Nachhaltigkeit als strategisches Prinzip

Nachhaltigkeit ist bei hep solar nicht nur ein Ziel, sondern integraler Bestandteil der Unternehmensstrategie. Der hep global-Konzern bekennt sich seit 2022 zu den zehn Leitprinzipien des UN Global Compact (UN GC) und den Sustainable Development Goals (SDGs) bekannt. Darüber hinaus orientiert sich die HEP KVG an den sechs Prinzipien für verantwortungsvolles Investieren der UN PRI und liefert durch die konsequente Ausrichtung auf die Konzeption nachhaltiger Solarinvestmentfonds einen wichtigen Beitrag zur Finanzierung von Freiheitsenergien.

Durch die Mitarbeit an Positionspapieren des Bundesverbands Alternative Investments (BAI) und der Bundesinitiative Impact Investing (BIII) zu Impact Investments in der Anlageklasse Infrastruktur positioniert sich die HEP KVG als Vordenker in diesem Bereich.  Die Positionspapiere beleuchteten unterschiedliche Bereich des Impact Investings: Das erste Positionspapier „Impact Investing in Alternative Investments” erörtert unterschiedliche Konzepte und Rahmenwerke von Impact Investments und arbeitet die Kerncharakteristika von wirkungsorientiertem Investment heraus.  Im zweiten Papier „Impact Investing in Infrastructure: Turning Potential into Practice“ geht es um die Besonderheiten und Herausforderungen der Assetklasse Infrastruktur – von regulatorischen Fragestellungen bis hin zu Impact Management & Measurement (IMM) und der Operationalisierung von Impact Investing in Fondsstrategien.

Dr. Julian Hochscherf, Manager ESG bei hep solar und Mitautor der Papiere, zu den Ergebnissen: „Impact Investing ist ein wirkungsvolles Instrument, um private Kapitalströme gezielt in nachhaltige Infrastrukturprojekte zu lenken – im Einklang mit den Zielen des European Green Deal und des Clean Industrial Deals. Um das volle Potenzial zu entfalten, braucht es klare Strategien, belastbare Wirkungsnachweise und regulatorische Orientierung.“

Verschiedene Berichtsformate schaffen Transparenz und Nachvollziehbarkeit

Über die Investitions- und Geschäftstätigkeit schafft hep solar in verschiedenen Berichtsformaten Transparenz und Nachvollziehbarkeit. Im jährlichen Nachhaltigkeitsbericht legt hep solar offen, wie ökologische, soziale und Governance-Aspekte in der Projektentwicklung, im Betrieb und in der Lieferkette berücksichtigt werden.
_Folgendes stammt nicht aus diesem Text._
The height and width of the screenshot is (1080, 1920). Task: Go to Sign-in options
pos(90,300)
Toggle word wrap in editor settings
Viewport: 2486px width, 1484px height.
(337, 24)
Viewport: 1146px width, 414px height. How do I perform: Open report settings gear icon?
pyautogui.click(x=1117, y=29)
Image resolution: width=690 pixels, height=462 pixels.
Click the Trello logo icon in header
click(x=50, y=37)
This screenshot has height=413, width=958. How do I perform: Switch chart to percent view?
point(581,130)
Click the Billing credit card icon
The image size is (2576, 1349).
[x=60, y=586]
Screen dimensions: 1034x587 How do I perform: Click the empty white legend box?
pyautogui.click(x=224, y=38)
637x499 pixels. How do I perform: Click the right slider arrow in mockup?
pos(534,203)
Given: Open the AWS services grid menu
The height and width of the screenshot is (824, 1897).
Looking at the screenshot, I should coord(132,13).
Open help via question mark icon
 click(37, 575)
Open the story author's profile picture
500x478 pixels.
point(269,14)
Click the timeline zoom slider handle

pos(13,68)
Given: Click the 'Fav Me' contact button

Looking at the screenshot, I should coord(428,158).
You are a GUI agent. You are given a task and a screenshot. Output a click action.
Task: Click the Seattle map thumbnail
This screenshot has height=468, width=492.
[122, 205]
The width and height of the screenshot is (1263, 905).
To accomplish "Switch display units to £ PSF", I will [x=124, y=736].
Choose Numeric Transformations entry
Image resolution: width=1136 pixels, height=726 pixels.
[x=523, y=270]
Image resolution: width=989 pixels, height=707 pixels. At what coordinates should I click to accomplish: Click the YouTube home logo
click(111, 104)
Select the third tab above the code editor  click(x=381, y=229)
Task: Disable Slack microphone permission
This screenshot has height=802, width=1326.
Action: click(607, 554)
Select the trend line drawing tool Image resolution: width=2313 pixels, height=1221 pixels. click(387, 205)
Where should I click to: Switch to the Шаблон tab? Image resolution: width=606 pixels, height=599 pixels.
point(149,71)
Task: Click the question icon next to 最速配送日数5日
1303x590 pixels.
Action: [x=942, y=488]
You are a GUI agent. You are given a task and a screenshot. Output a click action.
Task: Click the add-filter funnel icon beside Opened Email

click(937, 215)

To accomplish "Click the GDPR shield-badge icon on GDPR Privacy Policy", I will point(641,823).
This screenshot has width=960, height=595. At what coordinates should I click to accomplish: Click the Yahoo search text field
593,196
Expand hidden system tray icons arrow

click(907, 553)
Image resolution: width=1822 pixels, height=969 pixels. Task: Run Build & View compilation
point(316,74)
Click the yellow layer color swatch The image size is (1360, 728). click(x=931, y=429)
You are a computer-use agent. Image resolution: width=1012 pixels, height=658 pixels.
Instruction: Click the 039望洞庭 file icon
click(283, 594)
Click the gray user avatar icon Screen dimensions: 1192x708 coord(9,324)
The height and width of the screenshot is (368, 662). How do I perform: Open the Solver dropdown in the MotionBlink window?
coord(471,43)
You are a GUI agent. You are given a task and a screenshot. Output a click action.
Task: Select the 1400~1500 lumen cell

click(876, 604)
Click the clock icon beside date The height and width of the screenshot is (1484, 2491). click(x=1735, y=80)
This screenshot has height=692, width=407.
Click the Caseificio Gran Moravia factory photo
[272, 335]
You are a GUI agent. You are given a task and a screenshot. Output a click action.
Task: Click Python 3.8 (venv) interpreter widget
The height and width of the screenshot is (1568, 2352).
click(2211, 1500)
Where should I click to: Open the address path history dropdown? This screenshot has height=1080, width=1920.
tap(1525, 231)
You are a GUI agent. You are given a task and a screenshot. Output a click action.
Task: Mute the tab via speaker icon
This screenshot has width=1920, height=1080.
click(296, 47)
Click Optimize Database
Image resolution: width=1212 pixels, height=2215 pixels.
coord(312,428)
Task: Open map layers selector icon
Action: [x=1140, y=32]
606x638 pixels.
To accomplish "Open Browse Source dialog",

Dazu zählen etwa faire Arbeitsbedingungen, lokale Wertschöpfung, transparente CO₂-Bilanzen und ein aktiver Dialog mit den Gemeinden vor Ort. Die jährlichen SFDR-Berichte auf Ebene der Investmentfonds berichten dabei über die fondsbezogenen Ereignisse und den Grad der Erreichung nachhaltiger Investitionsziele.

Dr. Julian Hochscherf: „Der Umbau unseres Energiesystems erfordert Mut und tiefgreifende Veränderungen – auch im Finanzsektor. Investoren verlangen nach Investmentmöglichkeiten, die neben einer finanziellen Rendite auch eine ökologische Wirkung erzielen.“

Über hep solar

hep solar ist der Solarspezialist für Projekte und Investments aus einer Hand. Seit über 15 Jahren entwickelt, baut, betreibt und finanziert das inhabergeführte Unternehmen aus Baden-Württemberg Solarparks vor allem in Europa, Japan und Nordamerika. Als Zukunftsmacher verbindet hep solar Know-how in den Geschäftsfeldern Investment, Projects, hep yolar und PV plants – und deckt somit von Anfang bis Ende die gesamte Wertschöpfungskette der Solarenergie ab: Von der Finanzierung über die Projektentwicklung und den Bau bis zum langfristigen Betrieb. hep solar beschäftigt weltweit über 200 Mitarbeiterinnen und Mitarbeiter mit Niederlassungen in Deutschland, Polen, Italien, Japan, USA und Kanada.